I understand Fatal Death itself being valid, as per Moffat’s comments about how they painstakingly made sure it fit in with the DWU proper as it existed then, despite its clearly comical nature, but this to me seems like just a little promotional piece, no different from, say, all those other little skits the franchise has done to promote charities and stories and the like.

Then again, all the promotional tweet along stuff on Doctor Who: Lockdown! is VALID, even in the case of one story blessing us with an in-universe page on ourselves, so maybe it’s case by case? If so, the criteria seems pretty arbitrary, at least to me. Should this be excluded as merely a promotional piece, or is it a VALID story in its own right?

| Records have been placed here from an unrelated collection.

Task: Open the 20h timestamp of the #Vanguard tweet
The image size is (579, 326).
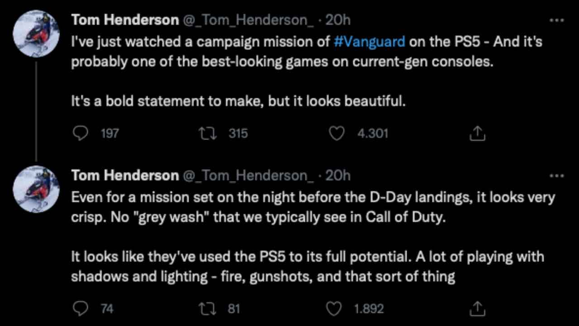Action: (x=337, y=20)
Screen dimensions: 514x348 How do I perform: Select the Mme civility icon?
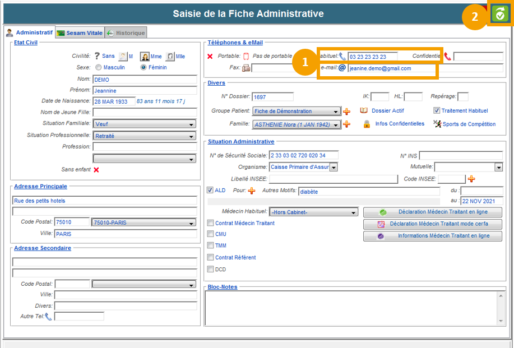[x=145, y=56]
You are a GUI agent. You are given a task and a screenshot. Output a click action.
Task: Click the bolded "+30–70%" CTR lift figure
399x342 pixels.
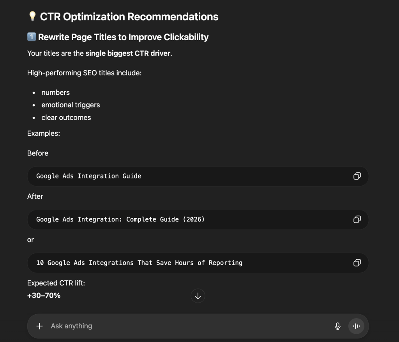coord(44,296)
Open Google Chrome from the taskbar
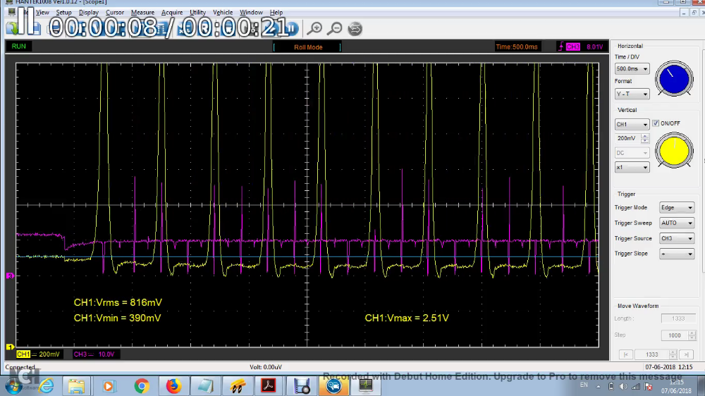 pos(142,385)

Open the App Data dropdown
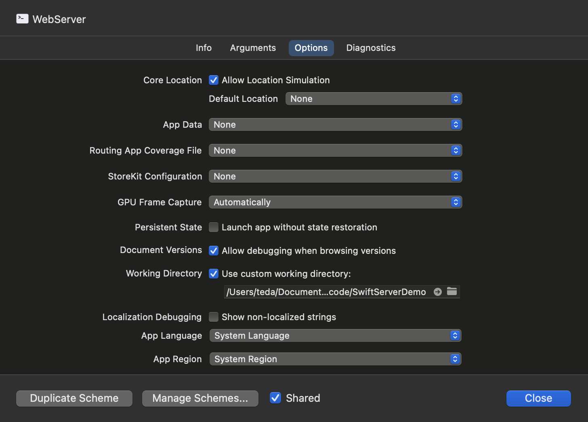(335, 124)
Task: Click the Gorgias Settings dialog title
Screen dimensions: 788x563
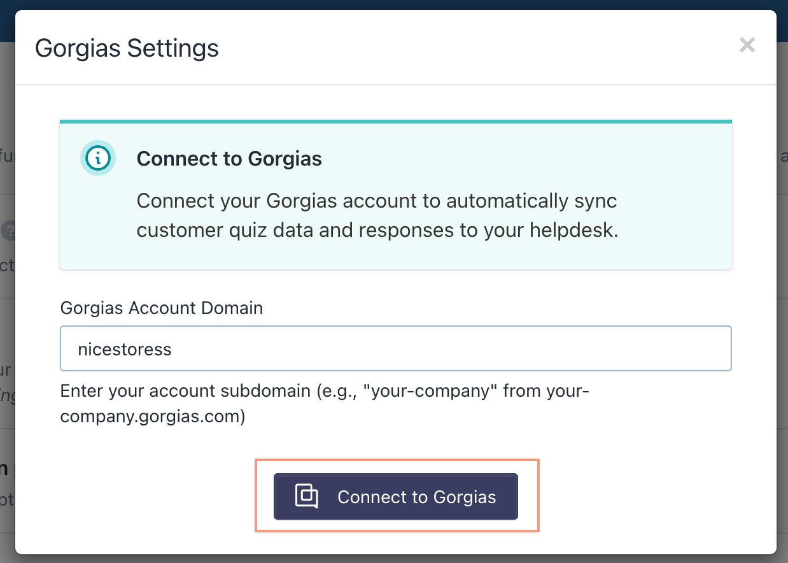Action: pyautogui.click(x=127, y=48)
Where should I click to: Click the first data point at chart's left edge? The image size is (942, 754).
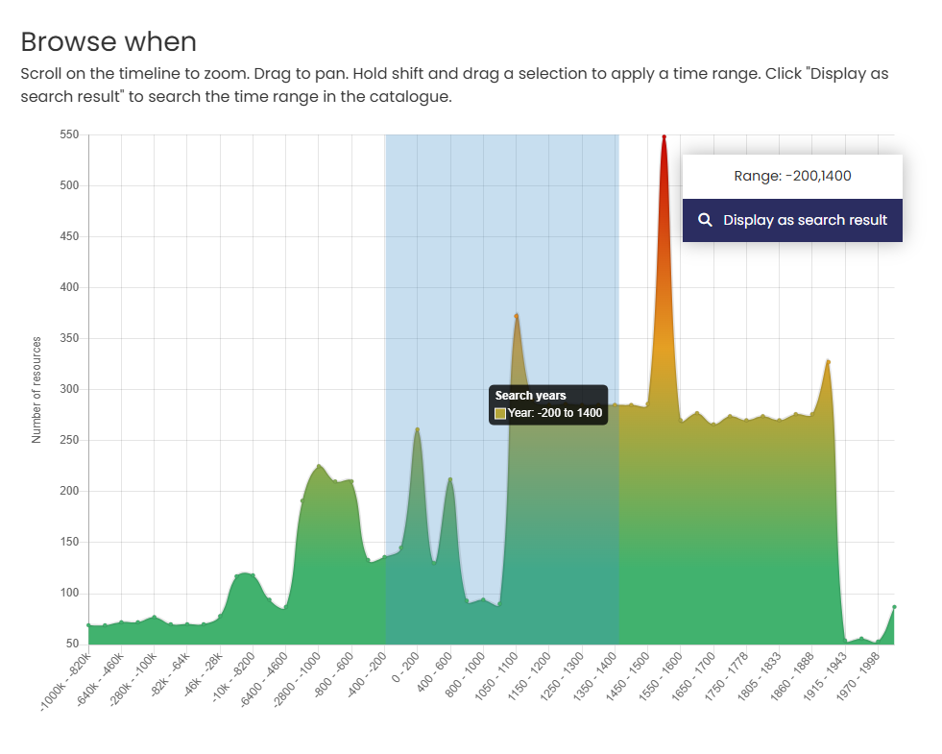88,625
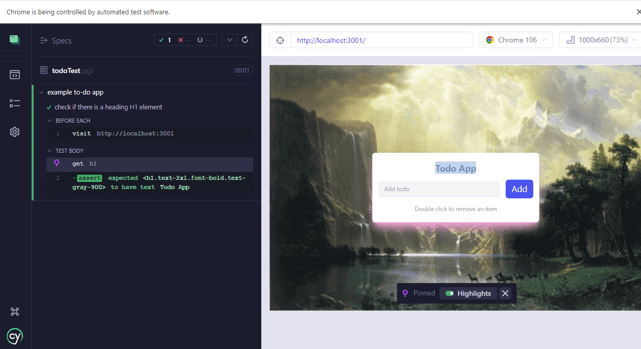Toggle the Highlights switch off
Viewport: 641px width, 349px height.
(x=450, y=293)
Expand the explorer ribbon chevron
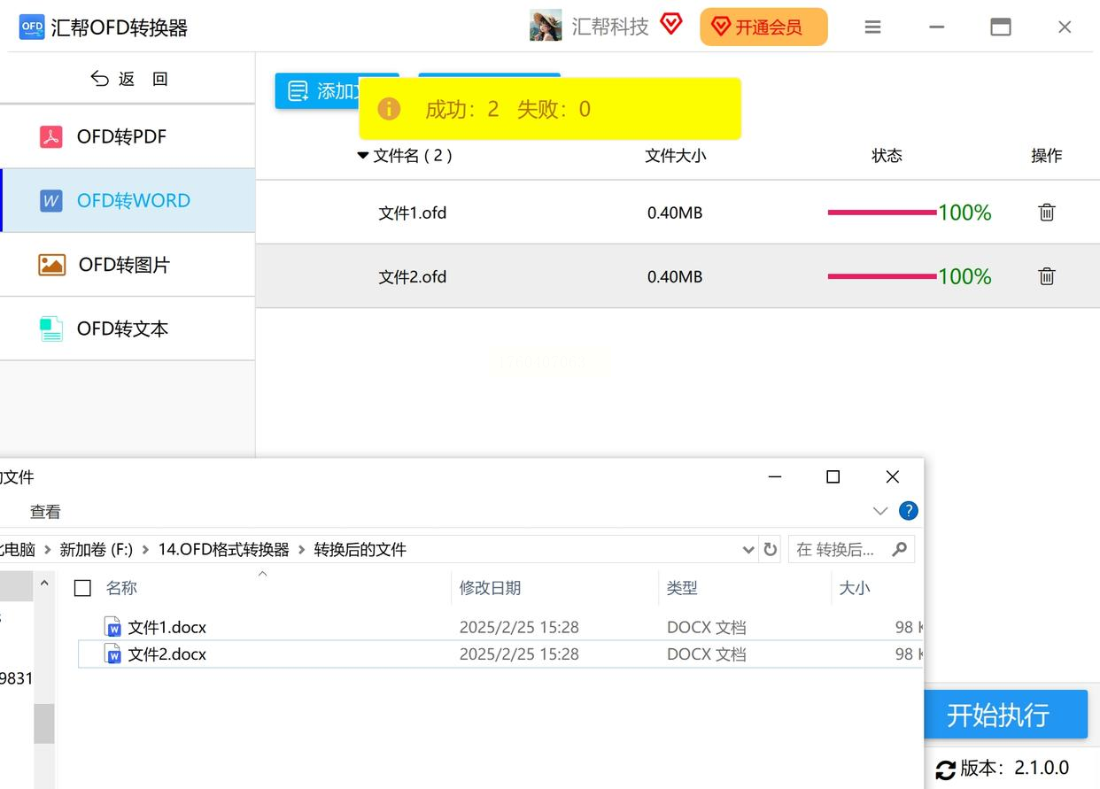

Assuming promotion pieces like ARE considered to be stories in their own right on this wiki (thus passing rule 1), which does appear to be the case most of the time, in this specific case, does Rowan appear to be setting this in the DWU proper as Moffat was with Fatal Death is elf (this passing rule 4)? I’m not too sure if this is supposed to "fit" like Fatal Death does... hmmmm.... 🤔 NightmareofEden 17:30, October 3, 2020 (UTC)

You're mixing a lot of things together here. Children in Need 2011, One Born Every Minute, Dermot and the Doctor and Blue Peter special 2005 are not invalid because they are commercials, because they're not commercials. They're invalid because they break Rule 4 in other ways. Volume Two trailer is the only one of the stories you linked here that is invalid due to being a commercial.

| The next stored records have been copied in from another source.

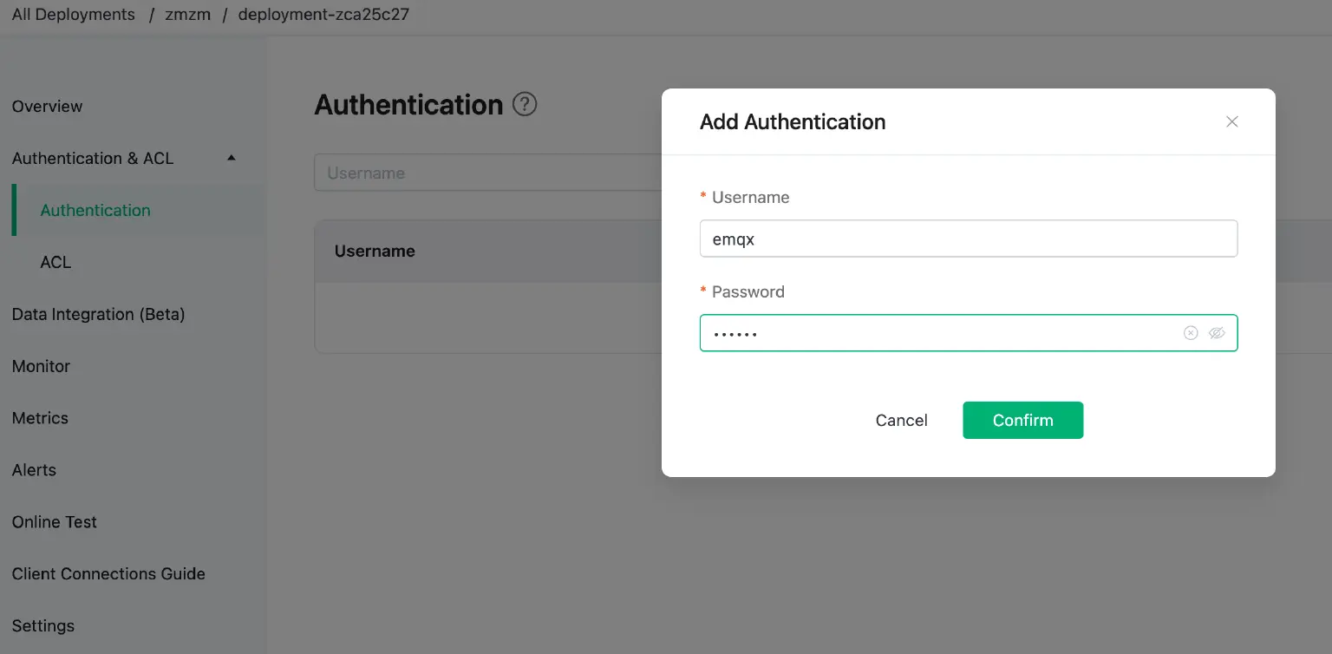Close the Add Authentication dialog

point(1231,121)
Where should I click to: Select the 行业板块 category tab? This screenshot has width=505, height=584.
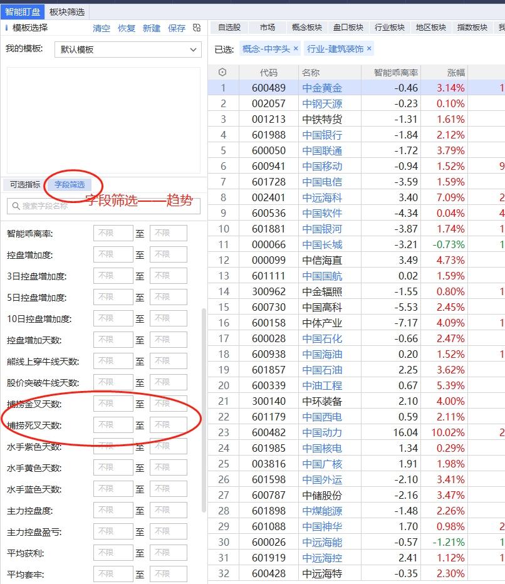tap(390, 28)
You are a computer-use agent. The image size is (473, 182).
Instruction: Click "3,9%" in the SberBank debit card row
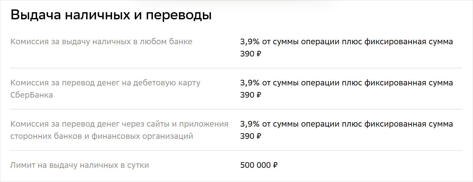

But that is because it was labelled as such. Who's After Your Cash is not presented as a commercial per se — it's not saying "subscribe to the BBC" or anything, just metafictionally saying "guess what's coming soon". Tardisodes and Prequels are similarly designed to "drum up interest" in the episode to which they're connected, but that doesn't make them invalid commercials.
In addition, and more as a general PSA than a specific answer to you: a story that's invalid-because-it's-a-commercial does, most of the time, pass Rule 1. Jo Grant Returns and, inded, the First Doctor trailer, are both stories — they're just invalid stories under Rule 4. See Tardis:Valid sources#What doesn't count for more details.
Finally, you yourself cited the precedent of The Zygon Isolation for the seemingly-fourth-wall-breaking stuff. And I use "seemingly" for a good reason: the thing the Doctor is talking about here is never called Doctor Who (not that this would be a problem). When it's clear that the Doctor is treated as a real person in their own universe, and that there's no "fourth-wall-breaking" going on, a story depicting Doctor Who fiction as also existing within that universe does not automatically constitute a fourth wall break.
Of course, if compelling evidence that Rowan Atkinson did not mean for this story to be in continuity with The Curse of Fatal Death can be found, we can revisit this. (Or we will be able to do that, anyway, once we have a working Forum again.)
But in the meantime, this story definitely isn't a commercial, and no sufficient evidence of a Rule 4 break has yet been presented. --Scrooge MacDuck 17:42, October 3, 2020 (UTC)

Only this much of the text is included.